Storage in the Big Data Era
Today’s information environment is under tremendous pressure from the inside due to rampant data growth. According to IDC’s 2011 Digital Universe Study, more than 1.8 trillion gigabytes of data was stored in 500 quadrillion files, a volume that is more than doubling every two years. Over the next decade, the amount of data managed within enterprise data centers is expected to increase by 50 times, while the number of unstructured data files is expected to balloon by 75 times.
At the same time, the information management environment is under pressure from the outside thanks to mandates to cut costs while improving service delivery.
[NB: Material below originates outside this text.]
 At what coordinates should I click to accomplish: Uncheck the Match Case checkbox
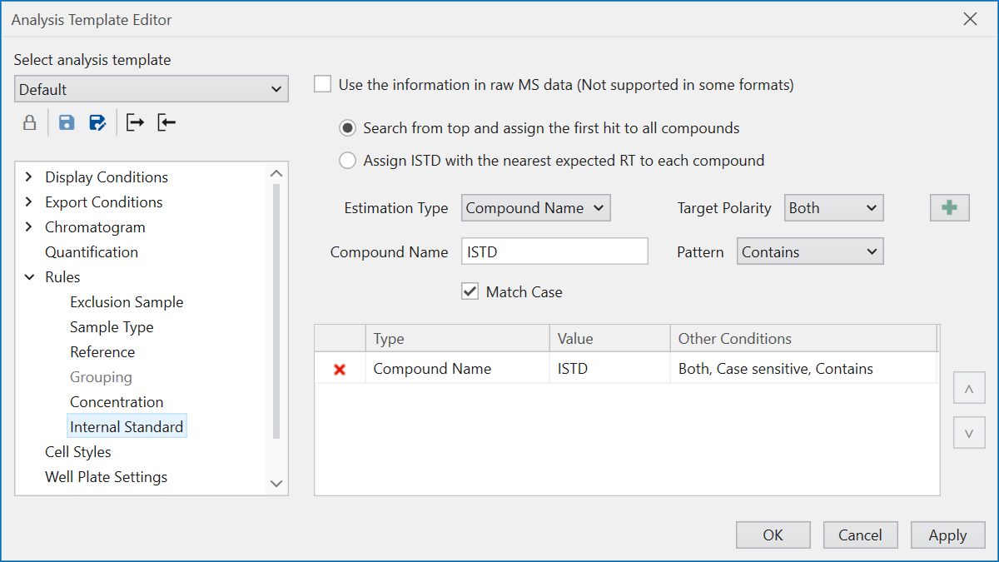click(x=470, y=291)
Although the cost per gigabyte for data storage has plummeted, the money spent in creating, storing and managing data has increased 50 percent to $4 trillion, and is expected to reach $5.2 trillion by 2015.
Organizations seeking to rein in data storage costs need fluid salability that eliminates underutilized systems. They need to unify storage subsystems in a common pool in order to successfully manage ever-increasing data storage demands. At the same time, they need to optimize the information management environment by moving data to the appropriate platform for both performance and cost savings.
The cloud is expected to play a key role in the optimized information management environment. IDC forecasts that by 2016 public cloud services will account for 16 percent of IT spending for basic storage. Cloud services will grow five times faster than the IT industry overall as organizations accelerate their shift to the consumption model. Clearly, storage in the big data era will increasingly take place in the cloud.